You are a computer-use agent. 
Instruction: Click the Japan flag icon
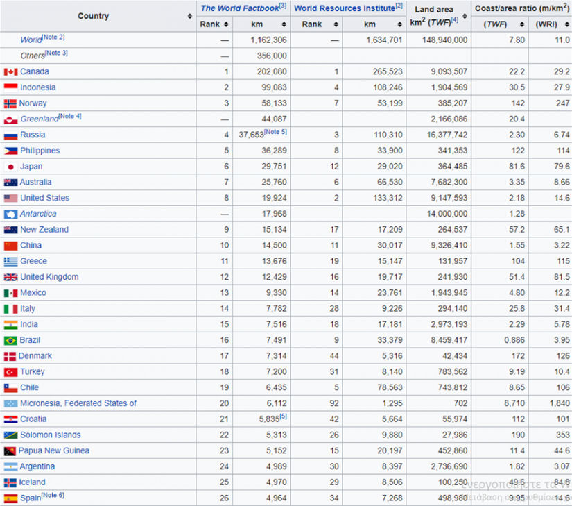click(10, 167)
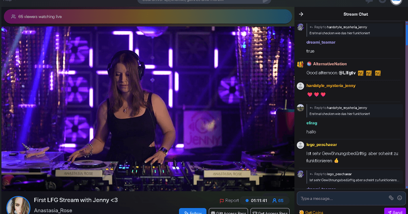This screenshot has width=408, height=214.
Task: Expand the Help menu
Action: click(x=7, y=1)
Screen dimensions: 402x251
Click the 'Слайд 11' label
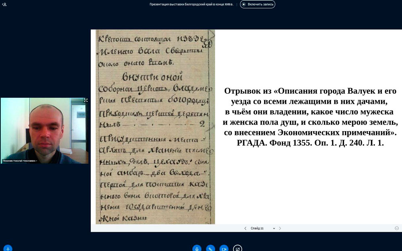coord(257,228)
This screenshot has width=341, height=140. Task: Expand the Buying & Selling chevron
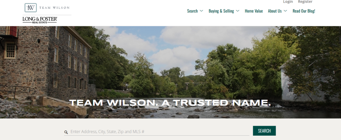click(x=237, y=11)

=-=-=

→ TRY IT:
Take the lines from the one containing "Click the 'Слайд 11' label" through the final line of the listing above and print them exactly, including both ends but no pictures.

→ EXERCISE ANSWER:
Click the 'Слайд 11' label
coord(257,228)
This screenshot has width=341, height=140. Task: Expand the Buying & Selling chevron
click(x=237, y=11)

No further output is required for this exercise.